Entries taken from a collection
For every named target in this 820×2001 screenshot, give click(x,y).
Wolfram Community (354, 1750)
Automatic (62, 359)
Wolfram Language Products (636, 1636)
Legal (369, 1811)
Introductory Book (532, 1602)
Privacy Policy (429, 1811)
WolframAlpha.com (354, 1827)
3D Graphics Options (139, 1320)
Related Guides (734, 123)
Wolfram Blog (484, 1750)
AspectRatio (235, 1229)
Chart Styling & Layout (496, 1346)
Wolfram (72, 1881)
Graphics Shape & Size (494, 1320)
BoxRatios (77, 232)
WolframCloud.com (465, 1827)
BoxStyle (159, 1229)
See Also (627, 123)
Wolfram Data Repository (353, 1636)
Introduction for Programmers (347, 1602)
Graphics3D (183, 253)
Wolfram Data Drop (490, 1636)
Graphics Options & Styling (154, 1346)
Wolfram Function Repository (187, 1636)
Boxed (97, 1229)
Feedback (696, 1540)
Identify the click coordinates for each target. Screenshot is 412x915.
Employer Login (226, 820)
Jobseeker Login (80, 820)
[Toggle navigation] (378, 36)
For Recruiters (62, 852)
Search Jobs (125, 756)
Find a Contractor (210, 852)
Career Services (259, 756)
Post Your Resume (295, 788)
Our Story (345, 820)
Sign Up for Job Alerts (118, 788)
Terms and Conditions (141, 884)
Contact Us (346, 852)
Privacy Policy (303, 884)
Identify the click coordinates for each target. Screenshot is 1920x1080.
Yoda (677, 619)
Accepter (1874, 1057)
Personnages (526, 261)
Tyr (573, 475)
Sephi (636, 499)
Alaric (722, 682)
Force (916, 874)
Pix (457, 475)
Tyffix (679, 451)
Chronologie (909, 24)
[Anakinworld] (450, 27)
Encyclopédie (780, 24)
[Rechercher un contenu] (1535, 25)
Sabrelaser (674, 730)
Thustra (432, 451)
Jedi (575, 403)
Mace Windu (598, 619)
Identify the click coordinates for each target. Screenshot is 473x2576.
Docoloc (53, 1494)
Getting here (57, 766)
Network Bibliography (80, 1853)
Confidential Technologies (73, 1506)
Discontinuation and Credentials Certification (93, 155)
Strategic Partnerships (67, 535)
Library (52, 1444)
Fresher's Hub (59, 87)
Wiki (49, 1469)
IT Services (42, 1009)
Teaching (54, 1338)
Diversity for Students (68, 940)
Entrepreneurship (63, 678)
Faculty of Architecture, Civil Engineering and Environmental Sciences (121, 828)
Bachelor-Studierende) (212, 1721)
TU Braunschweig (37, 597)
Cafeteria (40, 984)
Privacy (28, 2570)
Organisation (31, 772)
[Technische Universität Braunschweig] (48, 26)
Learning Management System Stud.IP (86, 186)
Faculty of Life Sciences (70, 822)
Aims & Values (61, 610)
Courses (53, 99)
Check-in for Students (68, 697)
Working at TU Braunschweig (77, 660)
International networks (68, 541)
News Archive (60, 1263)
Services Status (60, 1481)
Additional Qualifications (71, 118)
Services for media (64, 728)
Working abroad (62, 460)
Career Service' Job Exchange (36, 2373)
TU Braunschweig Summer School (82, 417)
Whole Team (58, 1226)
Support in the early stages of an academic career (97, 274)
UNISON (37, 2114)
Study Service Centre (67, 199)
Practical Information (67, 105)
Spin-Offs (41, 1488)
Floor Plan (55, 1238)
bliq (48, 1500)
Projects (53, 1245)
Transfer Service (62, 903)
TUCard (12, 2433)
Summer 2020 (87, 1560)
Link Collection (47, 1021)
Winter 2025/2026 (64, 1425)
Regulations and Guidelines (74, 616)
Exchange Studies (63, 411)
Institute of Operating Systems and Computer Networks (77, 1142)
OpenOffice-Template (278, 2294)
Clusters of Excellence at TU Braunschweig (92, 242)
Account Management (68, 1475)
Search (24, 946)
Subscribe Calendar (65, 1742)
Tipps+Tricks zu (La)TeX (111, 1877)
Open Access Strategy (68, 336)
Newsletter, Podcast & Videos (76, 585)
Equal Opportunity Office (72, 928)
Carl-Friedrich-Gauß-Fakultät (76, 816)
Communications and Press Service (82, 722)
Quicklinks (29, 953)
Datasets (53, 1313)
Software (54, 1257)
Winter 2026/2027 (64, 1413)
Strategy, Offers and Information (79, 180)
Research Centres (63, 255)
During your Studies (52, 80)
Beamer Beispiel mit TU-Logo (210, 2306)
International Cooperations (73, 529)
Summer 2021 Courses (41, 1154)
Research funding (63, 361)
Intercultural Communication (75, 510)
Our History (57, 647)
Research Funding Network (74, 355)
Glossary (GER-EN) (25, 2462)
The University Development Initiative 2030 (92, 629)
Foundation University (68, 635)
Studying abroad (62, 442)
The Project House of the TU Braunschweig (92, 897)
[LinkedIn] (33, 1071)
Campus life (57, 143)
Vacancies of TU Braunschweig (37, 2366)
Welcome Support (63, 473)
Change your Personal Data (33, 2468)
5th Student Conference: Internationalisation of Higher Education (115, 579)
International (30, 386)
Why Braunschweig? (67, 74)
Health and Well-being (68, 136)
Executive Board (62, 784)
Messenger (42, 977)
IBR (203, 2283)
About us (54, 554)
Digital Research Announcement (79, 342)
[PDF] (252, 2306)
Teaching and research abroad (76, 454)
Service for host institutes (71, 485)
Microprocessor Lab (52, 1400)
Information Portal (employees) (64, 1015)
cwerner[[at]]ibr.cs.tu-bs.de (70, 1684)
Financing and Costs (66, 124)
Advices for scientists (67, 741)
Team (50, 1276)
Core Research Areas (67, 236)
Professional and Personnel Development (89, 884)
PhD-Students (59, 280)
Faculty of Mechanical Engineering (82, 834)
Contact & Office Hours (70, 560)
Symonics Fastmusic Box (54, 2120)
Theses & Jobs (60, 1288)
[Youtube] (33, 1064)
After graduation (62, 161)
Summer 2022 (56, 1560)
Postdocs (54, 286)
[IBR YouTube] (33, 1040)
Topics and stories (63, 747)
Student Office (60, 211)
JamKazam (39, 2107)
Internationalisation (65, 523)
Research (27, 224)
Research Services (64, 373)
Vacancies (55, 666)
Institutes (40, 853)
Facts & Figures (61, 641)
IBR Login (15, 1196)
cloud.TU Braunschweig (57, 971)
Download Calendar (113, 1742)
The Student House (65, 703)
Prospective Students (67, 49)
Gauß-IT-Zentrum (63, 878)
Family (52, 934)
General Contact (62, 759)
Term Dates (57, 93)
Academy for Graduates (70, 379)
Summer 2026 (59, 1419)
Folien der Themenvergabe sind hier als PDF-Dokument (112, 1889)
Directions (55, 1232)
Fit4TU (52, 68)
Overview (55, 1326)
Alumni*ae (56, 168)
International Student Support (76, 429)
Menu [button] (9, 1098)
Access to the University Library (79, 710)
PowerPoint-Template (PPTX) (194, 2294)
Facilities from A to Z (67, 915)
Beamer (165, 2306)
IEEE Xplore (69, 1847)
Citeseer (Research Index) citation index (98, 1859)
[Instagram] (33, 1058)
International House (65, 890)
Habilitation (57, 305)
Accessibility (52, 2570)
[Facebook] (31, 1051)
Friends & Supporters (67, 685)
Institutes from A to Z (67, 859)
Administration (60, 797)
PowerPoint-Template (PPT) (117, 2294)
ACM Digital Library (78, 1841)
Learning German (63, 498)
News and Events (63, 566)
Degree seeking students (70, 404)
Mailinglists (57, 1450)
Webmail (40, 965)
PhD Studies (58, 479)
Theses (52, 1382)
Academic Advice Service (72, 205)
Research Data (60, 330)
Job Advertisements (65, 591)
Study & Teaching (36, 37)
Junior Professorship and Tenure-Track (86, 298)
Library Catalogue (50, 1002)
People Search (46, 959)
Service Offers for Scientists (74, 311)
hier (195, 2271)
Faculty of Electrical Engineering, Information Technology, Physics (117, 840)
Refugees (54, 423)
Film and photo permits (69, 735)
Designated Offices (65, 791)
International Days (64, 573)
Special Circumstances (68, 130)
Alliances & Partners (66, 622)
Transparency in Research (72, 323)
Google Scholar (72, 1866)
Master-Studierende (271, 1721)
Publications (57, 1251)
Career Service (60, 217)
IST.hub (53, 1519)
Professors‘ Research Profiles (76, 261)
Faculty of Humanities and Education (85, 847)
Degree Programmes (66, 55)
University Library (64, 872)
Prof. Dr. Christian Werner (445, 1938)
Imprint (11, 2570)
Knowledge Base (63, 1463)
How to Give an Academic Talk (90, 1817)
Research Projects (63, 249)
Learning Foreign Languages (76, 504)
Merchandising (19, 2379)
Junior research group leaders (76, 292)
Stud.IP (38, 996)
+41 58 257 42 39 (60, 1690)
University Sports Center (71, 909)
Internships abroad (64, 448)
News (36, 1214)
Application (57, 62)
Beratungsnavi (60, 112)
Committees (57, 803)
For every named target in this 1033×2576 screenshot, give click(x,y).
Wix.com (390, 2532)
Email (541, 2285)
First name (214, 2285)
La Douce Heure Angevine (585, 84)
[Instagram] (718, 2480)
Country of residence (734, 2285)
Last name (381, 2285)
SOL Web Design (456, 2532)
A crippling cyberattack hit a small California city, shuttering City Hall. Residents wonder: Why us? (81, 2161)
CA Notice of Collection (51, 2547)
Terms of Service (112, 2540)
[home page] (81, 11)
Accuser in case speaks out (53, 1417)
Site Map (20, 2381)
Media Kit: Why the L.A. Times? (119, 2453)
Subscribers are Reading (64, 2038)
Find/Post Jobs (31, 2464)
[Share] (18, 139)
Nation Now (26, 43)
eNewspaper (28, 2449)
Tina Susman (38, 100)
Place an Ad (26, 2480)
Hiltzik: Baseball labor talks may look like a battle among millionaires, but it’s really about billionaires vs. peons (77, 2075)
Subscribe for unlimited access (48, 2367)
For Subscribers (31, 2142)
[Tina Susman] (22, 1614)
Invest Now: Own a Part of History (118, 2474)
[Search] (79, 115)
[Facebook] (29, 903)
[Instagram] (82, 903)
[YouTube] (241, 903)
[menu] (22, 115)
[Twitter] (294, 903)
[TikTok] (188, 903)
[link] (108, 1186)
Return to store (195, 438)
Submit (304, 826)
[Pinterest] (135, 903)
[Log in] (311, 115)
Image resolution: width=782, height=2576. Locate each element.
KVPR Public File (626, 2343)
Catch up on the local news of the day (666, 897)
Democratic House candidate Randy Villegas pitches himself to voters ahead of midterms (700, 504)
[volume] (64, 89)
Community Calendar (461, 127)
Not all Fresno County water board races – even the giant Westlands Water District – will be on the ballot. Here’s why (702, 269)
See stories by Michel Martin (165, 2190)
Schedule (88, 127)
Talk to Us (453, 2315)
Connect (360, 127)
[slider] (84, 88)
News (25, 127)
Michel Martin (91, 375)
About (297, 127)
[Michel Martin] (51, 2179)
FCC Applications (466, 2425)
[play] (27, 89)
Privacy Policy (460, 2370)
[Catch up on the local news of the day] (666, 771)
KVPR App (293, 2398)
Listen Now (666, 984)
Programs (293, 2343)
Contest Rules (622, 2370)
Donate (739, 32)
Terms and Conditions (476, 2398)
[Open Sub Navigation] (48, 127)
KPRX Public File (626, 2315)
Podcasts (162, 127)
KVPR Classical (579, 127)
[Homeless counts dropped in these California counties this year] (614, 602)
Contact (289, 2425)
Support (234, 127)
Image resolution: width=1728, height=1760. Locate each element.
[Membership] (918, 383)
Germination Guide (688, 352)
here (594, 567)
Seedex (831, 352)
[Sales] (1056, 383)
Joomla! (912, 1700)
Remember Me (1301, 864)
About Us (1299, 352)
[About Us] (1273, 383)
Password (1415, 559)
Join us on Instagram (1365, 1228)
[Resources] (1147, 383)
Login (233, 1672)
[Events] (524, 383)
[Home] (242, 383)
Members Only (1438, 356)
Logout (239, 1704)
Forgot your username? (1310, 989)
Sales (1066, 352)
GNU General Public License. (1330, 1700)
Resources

_Work task_: Lines after the one containing "Contact Us (346, 852)" are not part of the task. Output the entries exactly from their first line through that one.

_Result_:
For every named target in this 820×2001 screenshot, give click(x,y).
Wolfram Community (354, 1750)
Automatic (62, 359)
Wolfram Language Products (636, 1636)
Legal (369, 1811)
Introductory Book (532, 1602)
Privacy Policy (429, 1811)
WolframAlpha.com (354, 1827)
3D Graphics Options (139, 1320)
Related Guides (734, 123)
Wolfram Blog (484, 1750)
AspectRatio (235, 1229)
Chart Styling & Layout (496, 1346)
Wolfram (72, 1881)
Graphics Shape & Size (494, 1320)
BoxRatios (77, 232)
WolframCloud.com (465, 1827)
BoxStyle (159, 1229)
See Also (627, 123)
Wolfram Data Repository (353, 1636)
Introduction for Programmers (347, 1602)
Graphics3D (183, 253)
Wolfram Data Drop (490, 1636)
Graphics Options & Styling (154, 1346)
Wolfram Function Repository (187, 1636)
Boxed (97, 1229)
Feedback (696, 1540)
Identify the click coordinates for each target. Screenshot is 412x915.
Employer Login (226, 820)
Jobseeker Login (80, 820)
[Toggle navigation] (378, 36)
For Recruiters (62, 852)
Search Jobs (125, 756)
Find a Contractor (210, 852)
Career Services (259, 756)
Post Your Resume (295, 788)
Our Story (345, 820)
Sign Up for Job Alerts (118, 788)
Terms and Conditions (141, 884)
Contact Us (346, 852)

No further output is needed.